CARBONATE FACIES CONTROL ON THE FIDELITY OF SURFACE-SUBSURFACE AGREEMENT IN BENTHIC FORAMINIFERAL COMMUNITIES – IMPLICATIONS FOR INDEX-BASED PALEOECOLOGY

Recent work on the paleoecology of mass extinctions and their aftermath has used mainly quantitative, index-based methods to examine patterns of extinction and subsequent recovery. Studies typically employ an equal area approach to calculate a variety of dominance, evenness and diversity indices through stratigraphic sections that include an extinction event and its immediate aftermath. However, many large-scale ecological crises, in particular the end-Permian event in Tethys, are recorded in carbonate-dominated environments and coincide with a dramatic change in sedimentary regime. The taphonomic biases associated with carbonate facies boundaries remain poorly explored and may have profound implications for the results of index-based studies.

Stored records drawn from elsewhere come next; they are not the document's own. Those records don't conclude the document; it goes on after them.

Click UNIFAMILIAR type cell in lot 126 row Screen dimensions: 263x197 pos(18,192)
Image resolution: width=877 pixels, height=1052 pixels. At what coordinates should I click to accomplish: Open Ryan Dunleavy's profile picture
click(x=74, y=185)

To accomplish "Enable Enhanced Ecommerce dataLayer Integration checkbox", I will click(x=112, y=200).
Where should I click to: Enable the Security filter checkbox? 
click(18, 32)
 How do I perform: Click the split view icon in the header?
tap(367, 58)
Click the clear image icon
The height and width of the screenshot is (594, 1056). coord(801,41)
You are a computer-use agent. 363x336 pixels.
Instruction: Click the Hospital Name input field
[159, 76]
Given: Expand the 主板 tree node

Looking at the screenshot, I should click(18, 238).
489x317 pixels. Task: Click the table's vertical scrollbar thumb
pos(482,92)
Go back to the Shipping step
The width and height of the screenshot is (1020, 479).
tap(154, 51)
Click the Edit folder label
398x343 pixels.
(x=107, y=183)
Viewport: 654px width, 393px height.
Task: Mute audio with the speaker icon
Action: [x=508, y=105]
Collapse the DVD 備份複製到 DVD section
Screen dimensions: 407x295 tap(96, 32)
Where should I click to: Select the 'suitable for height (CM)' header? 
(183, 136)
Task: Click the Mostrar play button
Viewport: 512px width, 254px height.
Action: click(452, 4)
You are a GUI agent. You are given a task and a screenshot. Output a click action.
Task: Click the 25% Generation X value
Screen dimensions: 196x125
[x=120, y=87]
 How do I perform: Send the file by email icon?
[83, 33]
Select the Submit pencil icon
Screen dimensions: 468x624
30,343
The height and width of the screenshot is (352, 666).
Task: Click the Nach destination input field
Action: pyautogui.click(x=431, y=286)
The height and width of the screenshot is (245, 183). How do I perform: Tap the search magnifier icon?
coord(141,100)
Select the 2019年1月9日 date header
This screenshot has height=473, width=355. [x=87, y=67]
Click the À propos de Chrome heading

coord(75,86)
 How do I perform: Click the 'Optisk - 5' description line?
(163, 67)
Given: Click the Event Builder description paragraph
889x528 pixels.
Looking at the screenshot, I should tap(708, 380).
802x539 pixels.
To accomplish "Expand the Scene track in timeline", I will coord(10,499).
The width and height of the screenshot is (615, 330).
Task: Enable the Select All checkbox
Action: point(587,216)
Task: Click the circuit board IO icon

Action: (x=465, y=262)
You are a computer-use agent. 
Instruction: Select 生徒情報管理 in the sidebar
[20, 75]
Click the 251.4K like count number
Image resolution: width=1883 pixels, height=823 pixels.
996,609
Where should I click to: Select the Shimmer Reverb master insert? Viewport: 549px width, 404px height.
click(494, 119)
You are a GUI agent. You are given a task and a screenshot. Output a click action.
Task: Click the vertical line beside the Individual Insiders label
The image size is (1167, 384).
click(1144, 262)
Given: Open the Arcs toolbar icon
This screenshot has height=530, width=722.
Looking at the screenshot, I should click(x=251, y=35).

In order to explore the reliability of bedding plane and thin section-based assemblages as indices of ecological change, the agreement between surface and subsurface benthic foraminiferal assemblages in a variety of carbonate depositional environments and energy settings was investigated. Sediment surface foraminiferal assemblages were compared with those recovered in cores at depths of 30 to 50 cm, simulating the transition from in situ living community to fossil assemblage. Good agreement was found for all samples in all environments, indicating minimal facies bias and facies influence on fossil communities. The results provide significant statistical support for the following assertions: 1. Different carbonate depositional settings host distinct communities, but preserve them with equal and high fidelity; 2. In both low- and high-energy carbonate settings, taphonomic processes involved in the transition from living assemblage to fossil record do not introduce significant biases that affect paleoecological indices. Thus quantitative paleoecological methods can be used through stratigraphic and facies boundaries without statistical correction. This work further demonstrates that benthic foraminifera are an ideal basis for studying rates and patterns of extinction and subsequent recovery.